Tareas escritas:
1. Indica si cada afirmación coincide con el texto sobre la sublevación de julio, respondiendo sí o no y citando literalmente las palabras del texto que lo deciden. (a) La sublevación comenzó en Marruecos. (b) En esos tres días de julio el Gobierno logró imponerse. (c) Los Regulares y el Tercio se inclinaban hacia el Gobierno.
2. Actualiza el fragmento del texto sobre la sublevación de julio que va desde "Tanto el Gobierno" hasta "imponerse el Gobierno.", ambos incluidos, y sustituye "Gobierno" por "Ejecutivo".

─── Texto de la página

Tanto el Gobierno como los sublevados pensaban que la suerte del país se dirimiría en pocos días. Sin embargo, lo que sucedió en tres dramáticos días de julio fue que el alzamiento transformó las confusas pasiones de principios de verano en alternativas elementales y en entusiasmos rudimentarios. Aunque muchos intentaron la neutralidad, hubo que elegir, al final, entre uno de los bandos. En esos tres días lo único que quedó claro fue que ni el pronunciamiento había triunfado por completo ni tampoco había logrado imponerse el Gobierno.

La sublevación se inició en Marruecos. El clima en el protectorado era muy tenso, por lo que no puede extrañar que finalmente la conspiración se adelantara. En el protectorado, como en otras partes de España, el enfrentamiento con el adversario se veía como una especie de “carrera contra reloj” en la que quien se retrasara podía perder su oportunidad. El papel de las masas necesariamente había de ser mínimo frente al de la guarnición. Las tropas mejor preparadas del Ejército, los Regulares y el Tercio se inclinaban claramente hacia la sublevación, e idéntica era la postura de los oficiales más jóvenes. Las autoridades oficiales, tanto civiles como militares, pecaron de exceso de confianza: el general Romerales y también un primo hermano de Franco fueron fusilados, señalando el rumbo de lo que se convertiría en habitual en toda la geografía peninsular. Los sublevados se impusieron rápidamente en tan solo dos días (l7 y l8 de julio). Entre los dirigentes de la sublevación había militares que desempeñarían un papel fundamental en la guerra, pero la dirección le correspondió a quien era, antes de que se iniciara la sublevación, el jefe moral del ejército de Marruecos, el general Franco, comandante militar de Canarias, donde se impuso también sin dificultades. El día l9 se trasladó a Marruecos en un avión inglés alquilado por conspiradores monárquicos.

A partir del l8 de julio la sublevación se extendió a la Península, produciendo una confrontación cuyo resultado varió dependiendo de circunstancias diversas. El grado de preparación de la conjura y la decisión de los mandos implicados en ella, la unidad o división de los militares y de las fuerzas del orden, la capacidad de reacción de las autoridades gubernamentales, el ambiente político de la región o de su ciudad más importante y la actitud tomada en las zonas más próximas fueron los factores que más decisivamente influyeron en la posición adoptada. Allí donde la decisión de sublevarse partió de los mandos y su acción fue decidida, el éxito acompañó casi invariablemente a su decisión. Si el Ejército se dividió y existió hostilidad de una parte considerable de la población, el resultado fue el fracaso de la sublevación.

──────
─── Información proporcionada

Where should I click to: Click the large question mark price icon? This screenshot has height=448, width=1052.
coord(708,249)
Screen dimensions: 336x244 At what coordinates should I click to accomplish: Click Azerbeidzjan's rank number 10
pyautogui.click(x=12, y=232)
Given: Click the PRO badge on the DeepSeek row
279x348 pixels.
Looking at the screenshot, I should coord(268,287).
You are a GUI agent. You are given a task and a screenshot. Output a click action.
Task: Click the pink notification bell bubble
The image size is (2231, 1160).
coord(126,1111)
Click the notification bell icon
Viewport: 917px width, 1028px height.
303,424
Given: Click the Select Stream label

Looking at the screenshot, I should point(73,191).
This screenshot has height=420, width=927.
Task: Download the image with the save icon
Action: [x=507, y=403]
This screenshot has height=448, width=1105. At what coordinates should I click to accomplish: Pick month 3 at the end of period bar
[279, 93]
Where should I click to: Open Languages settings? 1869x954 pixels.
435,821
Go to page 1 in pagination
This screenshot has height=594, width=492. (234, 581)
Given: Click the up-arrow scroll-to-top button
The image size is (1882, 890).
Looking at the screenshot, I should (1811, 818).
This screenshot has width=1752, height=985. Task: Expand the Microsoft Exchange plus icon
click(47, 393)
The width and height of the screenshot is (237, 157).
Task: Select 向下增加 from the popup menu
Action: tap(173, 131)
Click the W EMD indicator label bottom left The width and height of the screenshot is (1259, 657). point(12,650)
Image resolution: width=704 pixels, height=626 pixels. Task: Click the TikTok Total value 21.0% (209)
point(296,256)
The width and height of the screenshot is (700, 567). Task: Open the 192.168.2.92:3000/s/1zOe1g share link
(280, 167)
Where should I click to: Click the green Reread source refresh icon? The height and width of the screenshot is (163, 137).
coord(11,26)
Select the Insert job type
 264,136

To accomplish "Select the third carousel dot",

──────

Ejercicio resuelto:
1.
(a) Sí: «La sublevación se inició en Marruecos.»
(b) No: «ni el pronunciamiento había triunfado por completo ni tampoco había logrado imponerse el Gobierno».
(c) No: «Las tropas mejor preparadas del Ejército, los Regulares y el Tercio se inclinaban claramente hacia la sublevación».

2.
Tanto el Ejecutivo como los sublevados pensaban que la suerte del país se dirimiría en pocos días. Sin embargo, lo que sucedió en tres dramáticos días de julio fue que el alzamiento transformó las confusas pasiones de principios de verano en alternativas elementales y en entusiasmos rudimentarios. Aunque muchos intentaron la neutralidad, hubo que elegir, al final, entre uno de los bandos. En esos tres días lo único que quedó claro fue que ni el pronunciamiento había triunfado por completo ni tampoco había logrado imponerse el Ejecutivo.